Sumber: antaranews.com
Beraspirasi – Ketidakpastian ekonomi yang tengah terjadi di Amerika Serikat (AS) telah memberikan dampak signifikan terhadap nilai tukar berbagai mata uang, termasuk rupiah. Pengamat pasar uang, Ariston Tjendra, menyampaikan bahwa kekhawatiran terkait perlambatan ekonomi AS telah memberikan dorongan penguatan bagi kurs mata uang emerging markets.
Menurut Ariston, indeks dolar AS mengalami pelemahan hingga mencapai kisaran 105,6, yang merupakan level terendah sejak awal Desember 2024. Ia menjelaskan bahwa pelemahan tersebut disebabkan oleh pemberlakuan tarif impor baru terhadap produk dari Kanada, Meksiko, dan China, yang dikhawatirkan akan memperlambat pertumbuhan ekonomi AS.
Pemerintah AS telah resmi menerapkan kebijakan tarif impor terhadap sejumlah negara mitra dagangnya. Pada Senin (3/3), Presiden AS, Donald Trump, mengumumkan bahwa tarif impor atas produk asal Meksiko dan Kanada mulai diberlakukan sejak Selasa (4/3) waktu setempat. Sebelumnya, perintah eksekutif yang menetapkan tarif sebesar 25 persen untuk barang impor dari kedua negara tersebut telah ditandatangani sejak 1 Februari.
Namun, kebijakan ini sempat mengalami penundaan. Pemerintah Kanada dan Meksiko telah berjanji untuk meningkatkan upaya dalam menekan arus peredaran narkotika di perbatasan kedua negara. Hal tersebut sempat membuat Trump setuju untuk menangguhkan implementasi tarif selama satu bulan. Akan tetapi, pekan lalu, presiden AS tersebut kembali menegaskan bahwa kebijakan tarif tetap akan diberlakukan sebagaimana yang telah direncanakan.
Selain terhadap Meksiko dan Kanada, kebijakan tarif impor juga diberlakukan terhadap produk asal China. Tarif tambahan sebesar 10 persen dikenakan sebagai respons terhadap masih maraknya peredaran fentanil di AS. Dengan tambahan tersebut, total tarif yang dibebankan pada barang-barang asal China menjadi 20 persen, setelah sebelumnya pemerintahan Trump lebih dulu menetapkan tarif impor sebesar 10 persen pada awal Februari.
Meskipun pelemahan dolar AS terjadi akibat implementasi kebijakan tarif ini, bukan berarti mata uang negara-negara emerging markets akan terus mengalami penguatan terhadap dolar AS. Ariston menekankan bahwa nilai tukar mata uang emerging markets tetap berisiko melemah akibat statusnya sebagai aset berisiko di pasar keuangan global.
Ia menambahkan bahwa peningkatan tarif impor ini berpotensi memicu perang dagang antara negara-negara besar, yang pada akhirnya dapat menghambat transaksi perdagangan global.
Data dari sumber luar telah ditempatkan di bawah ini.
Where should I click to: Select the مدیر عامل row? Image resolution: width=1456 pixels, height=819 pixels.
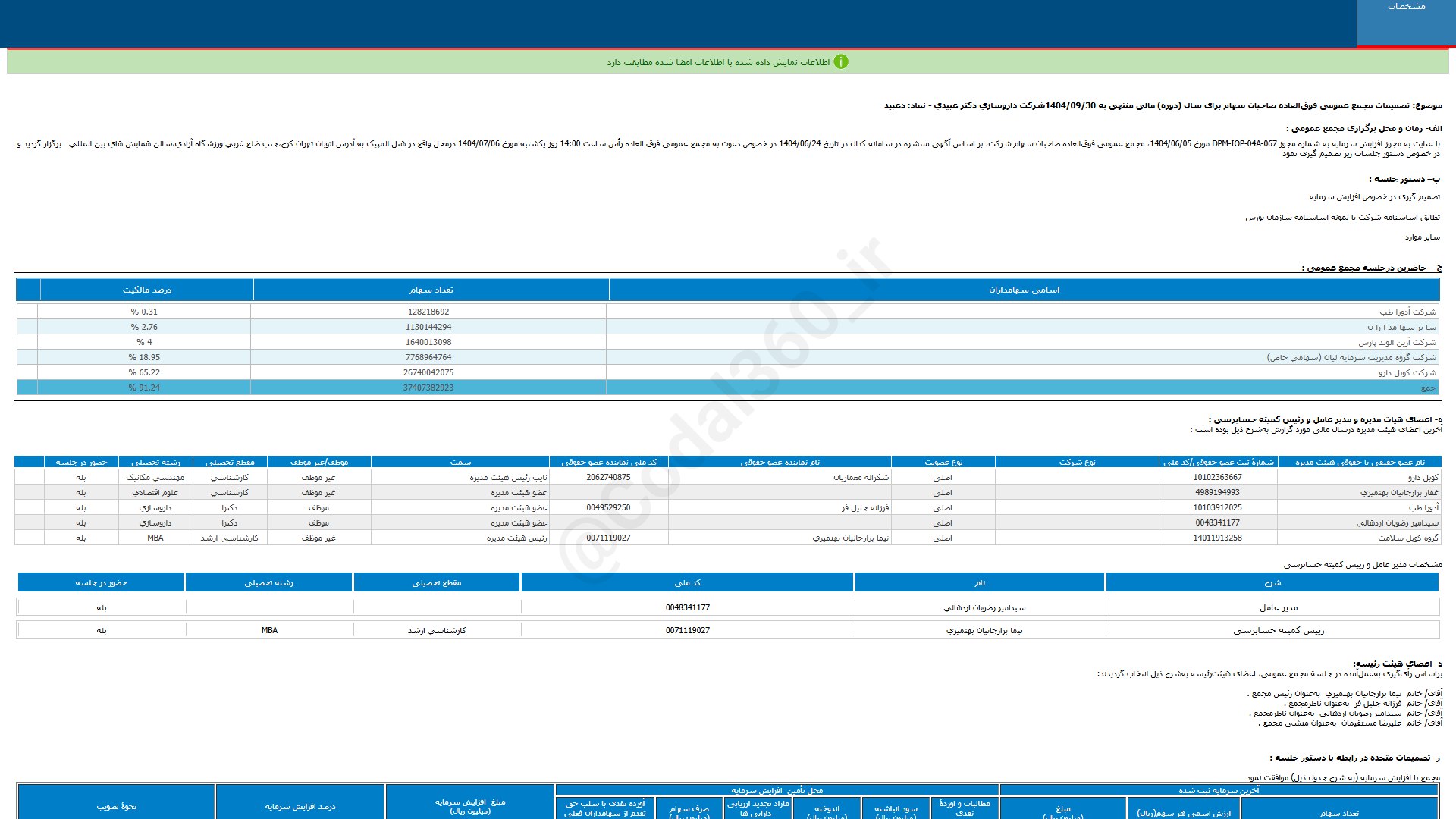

Jika kondisi tersebut terjadi, maka dampaknya bisa berujung pada perlambatan pertumbuhan ekonomi di negara-negara emerging markets, termasuk Indonesia.
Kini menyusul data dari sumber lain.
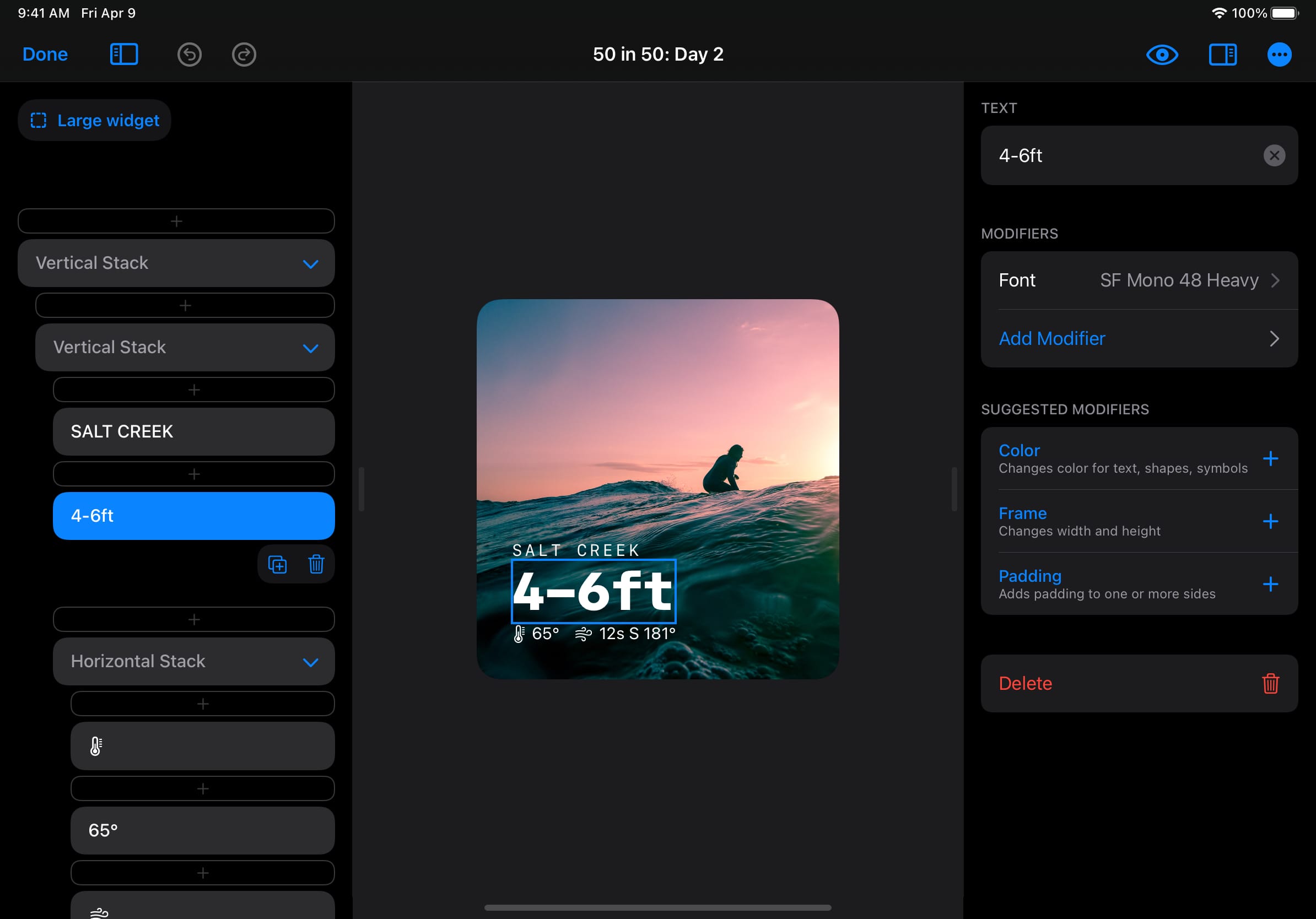Image resolution: width=1316 pixels, height=919 pixels.
Task: Tap Done to finish editing
Action: [45, 55]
Dengan mempertimbangkan berbagai faktor tersebut, Ariston memprediksi bahwa nilai tukar rupiah masih memiliki potensi untuk melemah terhadap dolar AS, dengan kemungkinan mencapai Rp16.500 per dolar AS. Sementara itu, potensi batas bawah (support) nilai tukar diperkirakan berada di sekitar Rp16.400 per dolar AS.
Pada sesi pembukaan perdagangan hari Rabu di Jakarta, nilai tukar rupiah tercatat mengalami penguatan sebesar 14 poin atau sekitar 0,09 persen. Nilai rupiah bergerak menjadi Rp16.431 per dolar AS, dibandingkan dengan posisi sebelumnya yang berada pada level Rp16.445 per dolar AS.
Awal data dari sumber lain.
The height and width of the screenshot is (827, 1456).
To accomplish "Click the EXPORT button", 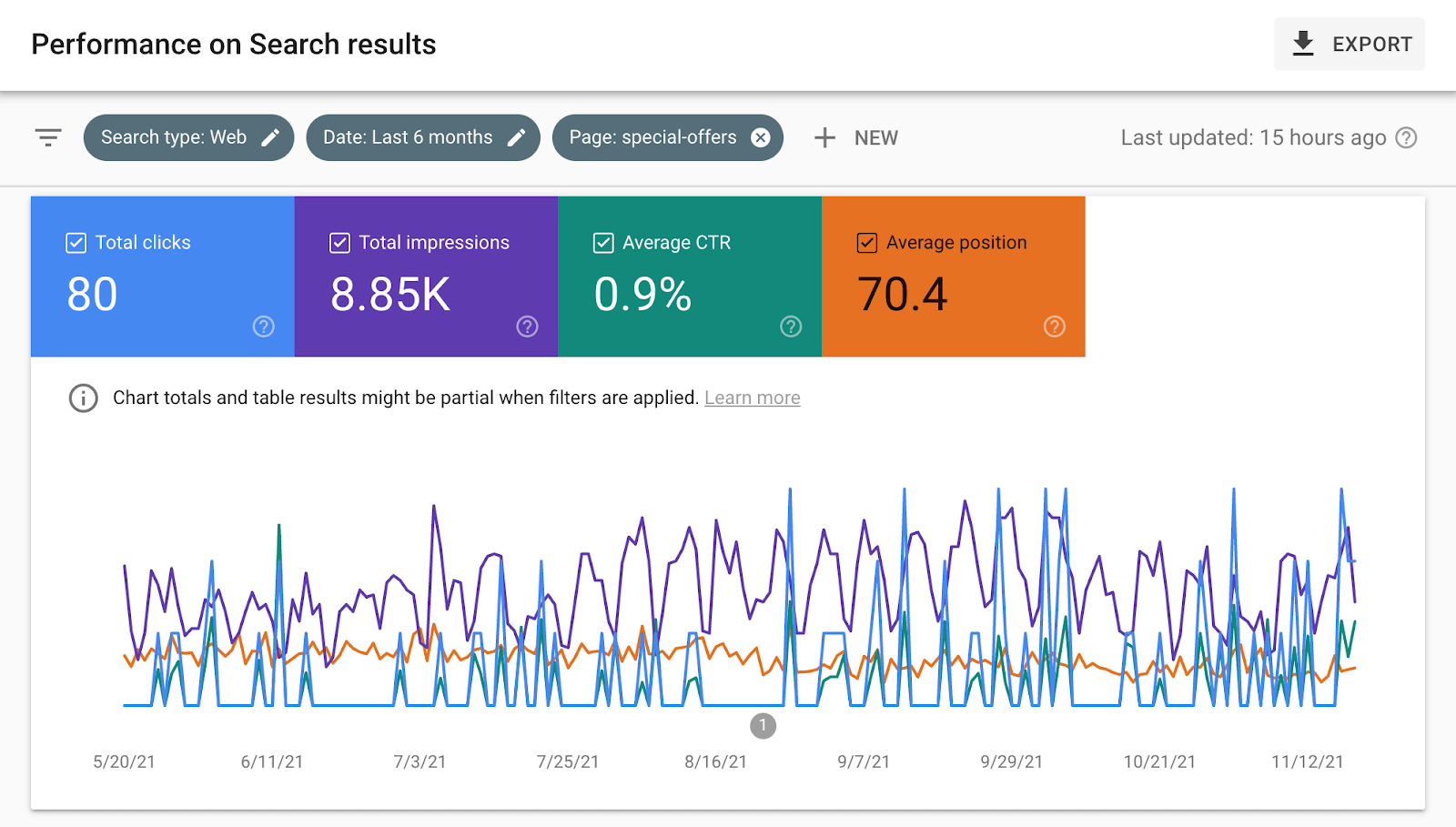I will click(1349, 43).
Ke depannya, dinamika pergerakan nilai tukar rupiah masih akan sangat dipengaruhi oleh kebijakan ekonomi AS serta perkembangan hubungan dagang antara negara-negara besar dunia. Ketidakpastian global yang masih tinggi membuat pasar uang terus berfluktuasi, sehingga para pelaku pasar diharapkan dapat mencermati perkembangan terbaru guna mengantisipasi dampak yang lebih luas terhadap perekonomian Indonesia.